- **What to work on**:
With pictures left out, please repeat word for word the lines from the one containing "Instruction: Go to" through the end of the records.

- **Extracted information**:
Segment Open
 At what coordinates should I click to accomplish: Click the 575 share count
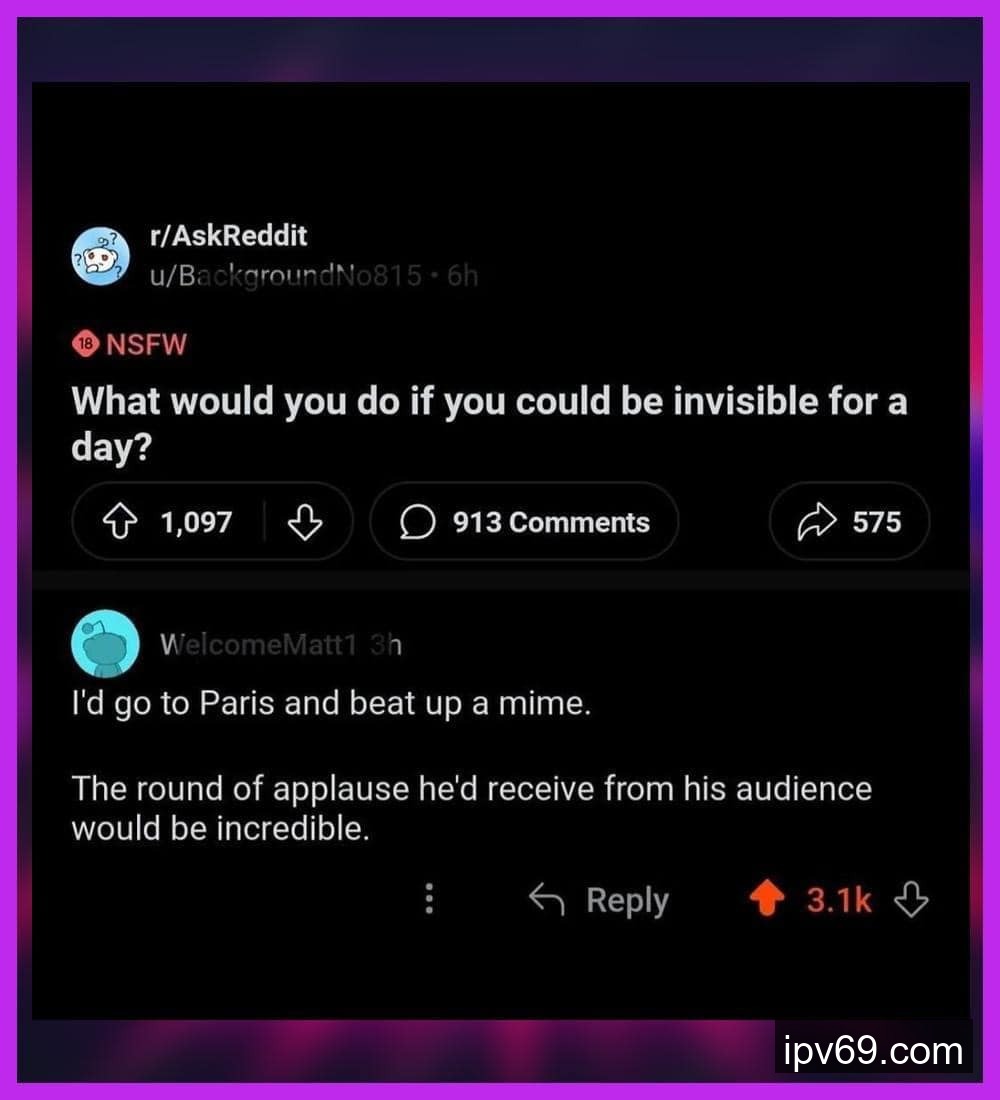click(x=876, y=522)
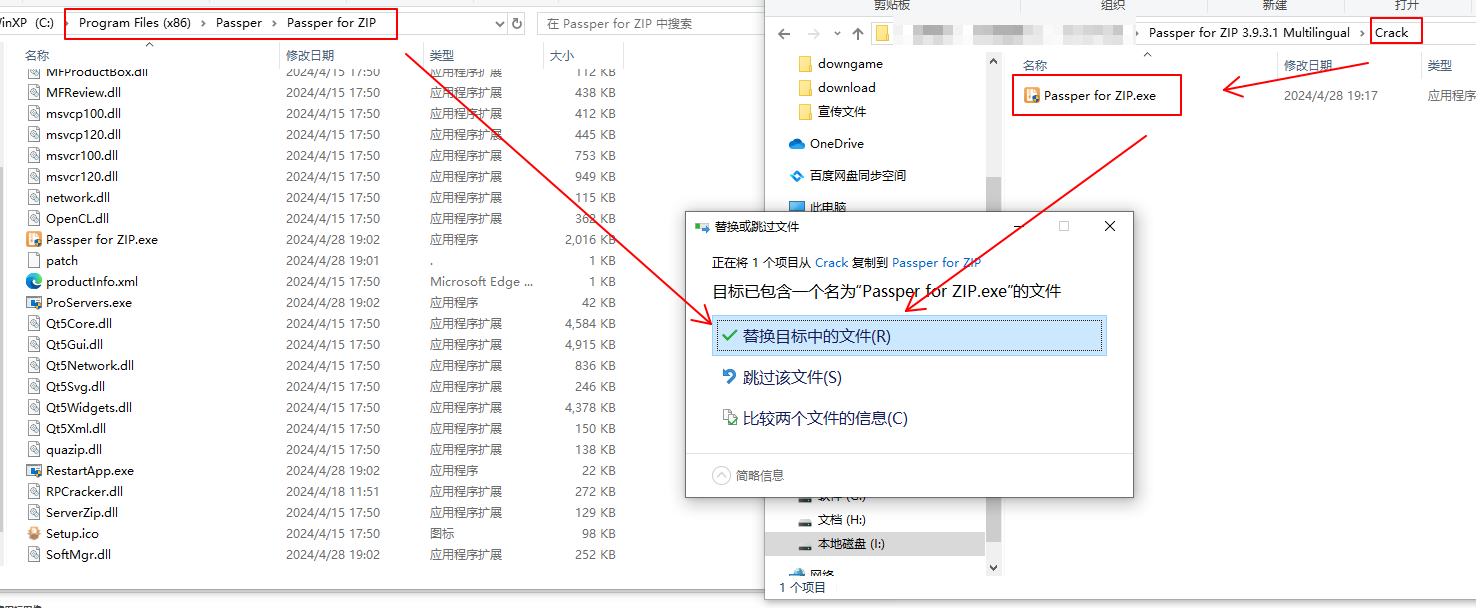Click the Passper for ZIP.exe icon in Crack folder
Image resolution: width=1476 pixels, height=608 pixels.
click(x=1032, y=96)
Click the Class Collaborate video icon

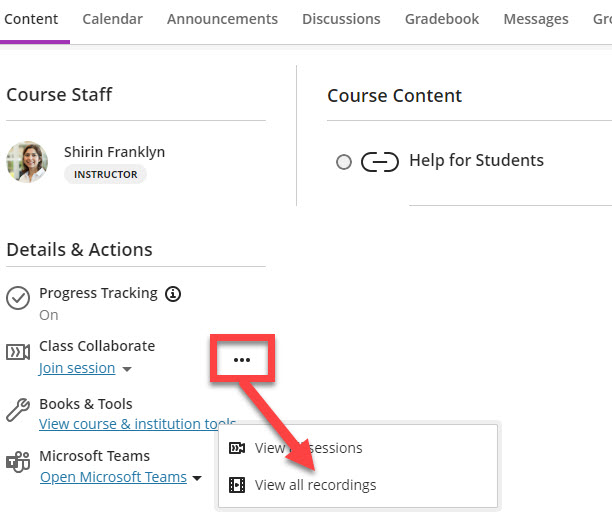pyautogui.click(x=18, y=352)
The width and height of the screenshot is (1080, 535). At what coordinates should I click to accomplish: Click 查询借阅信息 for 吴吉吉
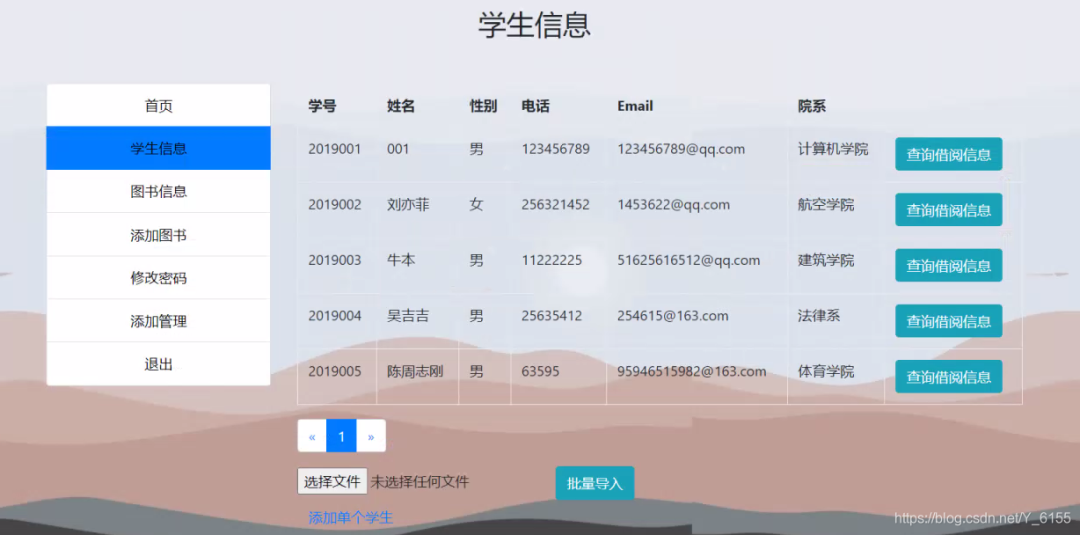pyautogui.click(x=948, y=321)
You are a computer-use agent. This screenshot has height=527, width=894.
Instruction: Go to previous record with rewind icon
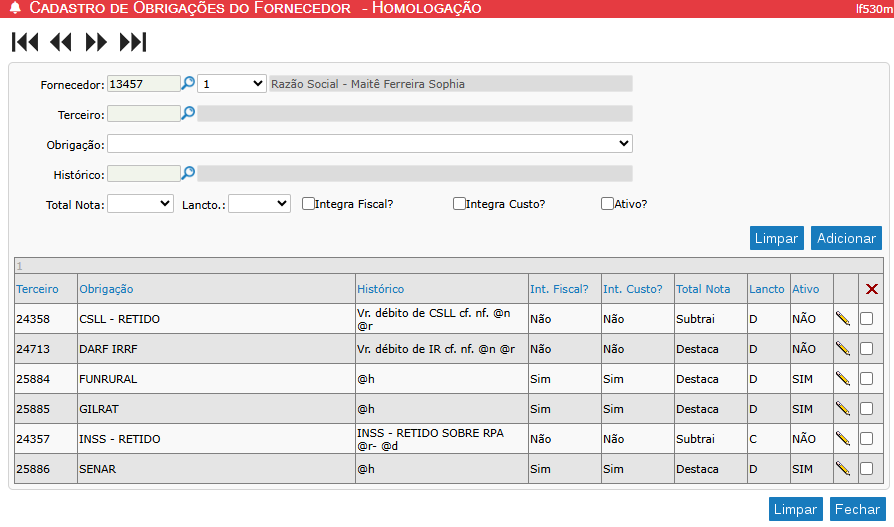click(61, 42)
Segment Closed
- **Response area**:
Instruction: Go to previous record with rewind icon
click(61, 42)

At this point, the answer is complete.